My friend told me a proverb the other day…

“Africans cannot create, but they can modify.”

I’m not so sure the first half of the statement is very positive, or even accurate. However, I know the second half is very true. They can rebuild anything and keep it running for decades.  What is considered the usable life for some mechanical thing in Europe, or the west, is doubled, if not tripled and quadrupled,  here in Mali. A motor that is not designed to fit another car can be made to fit. A part that will not fit another machine can be modified to work on a different machine. I have seen the ingenuity a thousand times. My truck mechanic, when I lived in Ivory Coast, would land carrying a small rice sack with maybe 10 wrenches in it, and he could strip off a transmission, drive shaft, take out a clutch plate, fix a main seal and put it all back together. Although when they used a ballpeen hammer at times, it did make me cringe. But they can make things work.

The creativity of Malians is amazing as well. Some of you have heard of treadle pumps. Simple economical foot pumps used to water gardens- works like a stair master. We could market a poverty-curbing development project out of this. Seriously, market a short- term overseas work-a poverty-reducing weight loss program for us in the west as we help the poor triple their income. We can bring our big fat asses to Mali, and then help subsistence farmers rise out of poverty by watering their 1 hectare gardens for them as we pedal their “stair-master” treadle pumps each day, in 30-40 degree heat. That should drop about 50 lbs a month. I know, I should be pumping one myself. But as much as this is a joke, here is the serious side: buying a treadle pump and pumping it for them for a month as a short term-mission would be more practical and helpful than some NGO and short projects, and would help them do what they already know, better – avoiding dependency.

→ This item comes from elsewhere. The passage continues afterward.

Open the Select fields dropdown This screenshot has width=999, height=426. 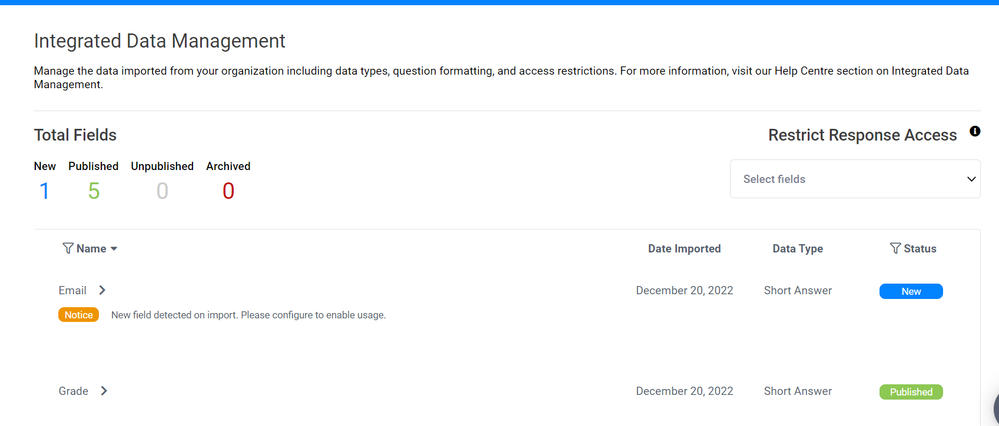point(845,179)
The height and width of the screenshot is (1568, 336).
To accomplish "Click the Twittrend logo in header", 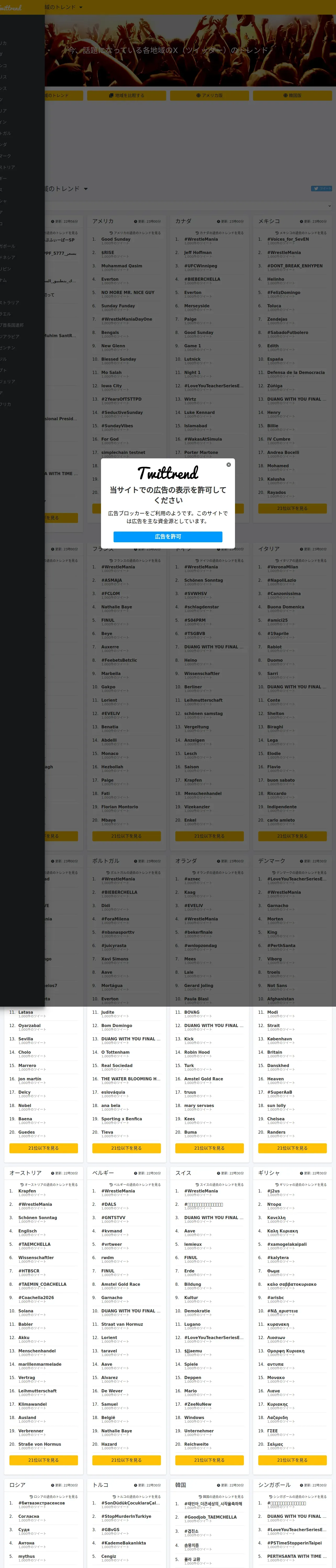I will click(x=10, y=7).
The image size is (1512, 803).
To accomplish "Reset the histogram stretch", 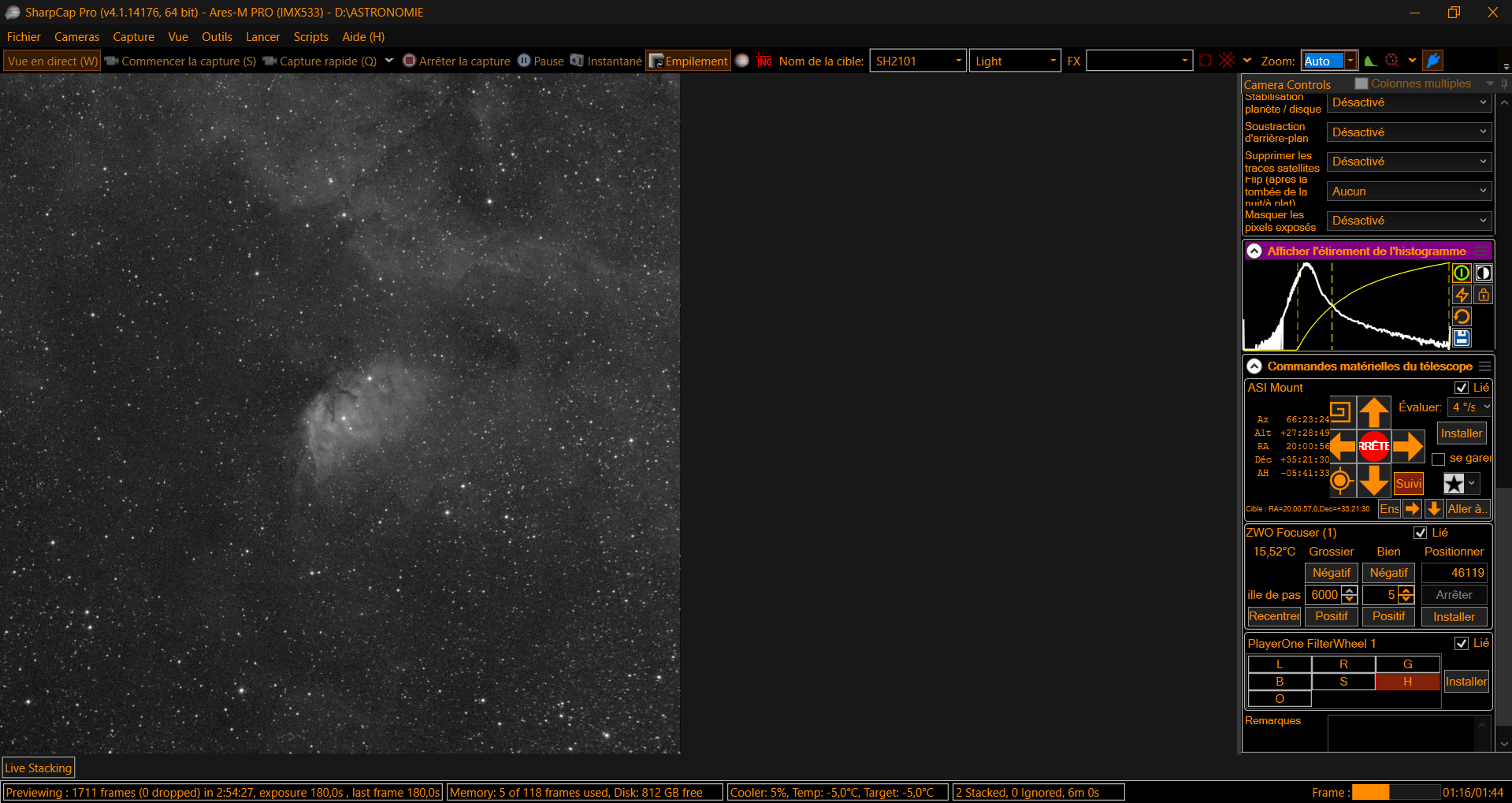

They are cheap to buy, and unlike gas motors they do not require gas every day, and the parts to fix a treadle pump might cost $3 at most, where a gas pump is just not doable for many. The treadle pump has brought millions of subsistence farmers out of poverty worldwide.

The only issue is that it takes two people to water a garden with a foot pump, one to pump while the other waters with the hose. Well, what if you are alone? I saw a creative guy over in the dry riverbed here in Sikasso. The river bed is full in rainy season, but dry now, and people dig shallow wells in the river bottom and water gardens. The water is only 1 meter down there.

I saw a guy who made a small tower. On it he has a treadle pump and he uses it to fill a barrel on the platform. Then he gets down and uses the gravity feed pressure coming from the barrel to water the garden himself. How ingenious is that?

I love how Malians are able to modify things. In this gardener’s case, he actually invented, or created something, too. He created (invented) a gravity feed barrel platform to water with, by modifying the normal use of the Nafasoro treadle pump to fill the barrel up.